/dfdl-praat-textgrid-schema

DFDL schemas Praat TextGrid

GNU General Public License v3.0GPL-3.0

DFDL parser/unparser for Praat TextGrid and XML

This is a first try on a Data Format Description Language (DFDL) parser and unparser for Praat TextGrid files. The DFDL schema enables to read and modify TextGrid files using XML technology. This makes possible lossless archiving of original TextGrid files alongside a XML database. XML technology can be used to create interfaces and adapters between different data formats.

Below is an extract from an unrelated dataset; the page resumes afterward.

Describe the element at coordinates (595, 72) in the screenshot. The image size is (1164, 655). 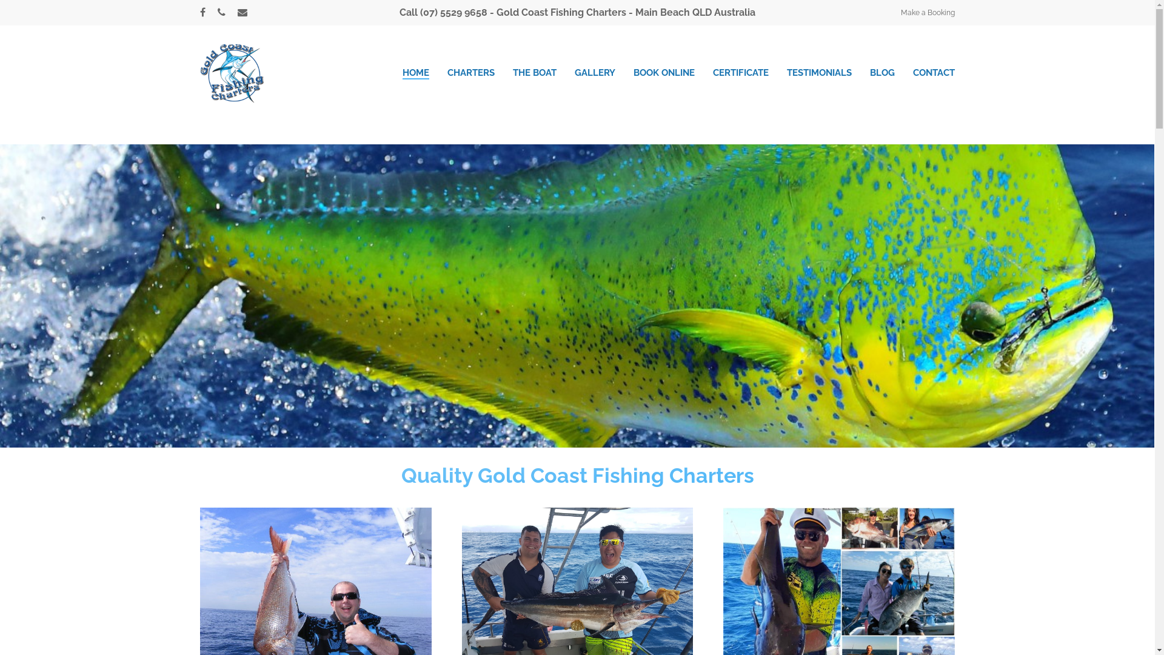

The XML schema is not definite yet. Any comments welcome.

The situation

In many linguistics communities there exists now the need for writing their own parsers and serializers (in DFDL parlour 'unparser') for Praat TextGrid files. Using DFDL for this purpose would remove the need for writing these pieces of software code and would directly make possible integrating TextGrid files in XML-based work-flows. Externalizing this dependency would make it possible to archive original Praat TextGrid data files and also keep them updated when the contained data is updated in any database.

XML structure of Praat TextGrid files

The current logical structure of the XML schema of TextGrid files is pictured below. The schema is not definite yet. The structure is meant to be simple and descriptive and map one-to-one to the textual format of TextGrid files.

<praat>
  <fileType>ooTextFile</fileType>
  <objectClass>TextGrid</objectClass>
  <xMin>0</xMin>
  <xMax>2</xMax>
  <tiersExists>exists</tiersExists>
  <numberOfTiers>10</numberOfTiers>
  <items>
    <item>
      <itemNum>1</itemNum>
      <class>IntervalTier</class>
      <name>word</name>
      <xMin>0</xMin>
      <xMax>2</xMax>
      <intervalsSize>8</intervalsSize>
      <intervals>
        <interval>
          <intervalNum>1</intervalNum>
          <xMin>0</xMin>
          <xMax>0.061199346418562</xMax>
          <text>noh</text>
        </interval>
        <!-- snip! -->
      </intervals>
    </item>
    <!-- snip! -->
    <item>
      <itemNum>10</itemNum>
      <class>IntervalTier</class>
      <name>other</name>
      <xMin>0</xMin>
      <xMax>2</xMax>
      <intervalsSize>1</intervalsSize>
      <intervals>
        <interval>
          <intervalNum>1</intervalNum>
          <xMin>0</xMin>
          <xMax>2</xMax>
          <text />
        </interval>
      </intervals>
    </item>
  </items>
</praat>

The example data originates from the Phonetic Corpus of Estonian Spontaneous Speech (direct link to the search engine).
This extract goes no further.